Everyone underestimated SpaceX when it went head-to-head with Boeing. Currently, Elon Musk’s company is more successful than a recognized space company, NASA administrator Bill Nelson recently noted.
NASA Chief Administrator Bill Nelson gave an interview to Newsweek, where he compared SpaceX’s recent achievements with Boeing’s results. Everything indicates that Elon Musk’s much less established company is doing significantly better than a company with decades of experience.
The head of NASA – SpaceX has achieved more than Boeing
– When we started the crew and cargo programs, the only serious applications came from SpaceX and Boeing. Everyone was dismissive of SpaceX and mentioned that Boeing was a company with a long history. But guess who is preparing the sixth flight and has completed the first test mission with astronauts, and who is still stuck on Earth – commented Nelson for the weekly.

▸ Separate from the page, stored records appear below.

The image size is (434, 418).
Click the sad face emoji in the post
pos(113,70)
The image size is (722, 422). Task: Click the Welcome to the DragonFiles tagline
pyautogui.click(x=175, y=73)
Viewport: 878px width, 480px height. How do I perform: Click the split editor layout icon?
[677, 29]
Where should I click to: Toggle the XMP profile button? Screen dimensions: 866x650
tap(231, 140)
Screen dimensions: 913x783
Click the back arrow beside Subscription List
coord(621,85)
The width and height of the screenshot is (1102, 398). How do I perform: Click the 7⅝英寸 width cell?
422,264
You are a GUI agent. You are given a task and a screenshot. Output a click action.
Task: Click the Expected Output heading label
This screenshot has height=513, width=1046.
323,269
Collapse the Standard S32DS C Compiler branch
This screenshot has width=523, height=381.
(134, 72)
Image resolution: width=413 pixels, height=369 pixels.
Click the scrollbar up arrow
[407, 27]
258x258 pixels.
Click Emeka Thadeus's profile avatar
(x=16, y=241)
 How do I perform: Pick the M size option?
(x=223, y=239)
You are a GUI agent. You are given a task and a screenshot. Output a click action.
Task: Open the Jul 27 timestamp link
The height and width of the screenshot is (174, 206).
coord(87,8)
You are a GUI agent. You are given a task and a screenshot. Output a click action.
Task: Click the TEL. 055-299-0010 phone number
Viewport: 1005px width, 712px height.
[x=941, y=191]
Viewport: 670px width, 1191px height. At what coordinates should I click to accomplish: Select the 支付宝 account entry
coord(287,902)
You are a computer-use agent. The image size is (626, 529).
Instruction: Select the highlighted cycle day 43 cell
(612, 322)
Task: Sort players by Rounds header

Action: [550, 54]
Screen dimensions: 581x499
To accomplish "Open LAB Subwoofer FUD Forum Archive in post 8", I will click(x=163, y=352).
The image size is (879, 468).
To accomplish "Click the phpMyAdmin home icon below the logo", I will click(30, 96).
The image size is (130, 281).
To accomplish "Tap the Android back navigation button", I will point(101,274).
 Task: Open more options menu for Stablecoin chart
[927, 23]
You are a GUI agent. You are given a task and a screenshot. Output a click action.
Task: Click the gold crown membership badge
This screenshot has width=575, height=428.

The administrator was referring to the NASA Commercial Crew program. The SpaceX Crew Dragon already delivers astronauts to the ISS, and its counterpart – Boeing Starliner – still being tested on Earth. Moreover, according to NASA’s manager, SpaceX is “on track” to send astronauts to the Moon aboard its Starship. Meanwhile, the launch of the Space Launch System (SLS) rocket co-created by Boeing as part of the Artemis I mission has already been interrupted twice.
SpaceX vs. Boeing
NASA, Boeing and others spent 12 years developing SLS. SpaceX began launching Starship prototypes in 2020 and plans to launch the first Starship into Earth orbit this year. – I think that the private sector of space technologies has many advantages. Just look at what they have already achieved, Nelson enthused.
It is also worth recalling that NASA has already awarded SpaceX 14 missions, and the latest of them is a contract for $1.4 billion for five consecutive launches of astronauts to the International Space Station (ISS). Meanwhile, Boeing can boast of 6 missions awarded and has still not finalized the design of the Starliner spacecraft intended for transport to the ISS.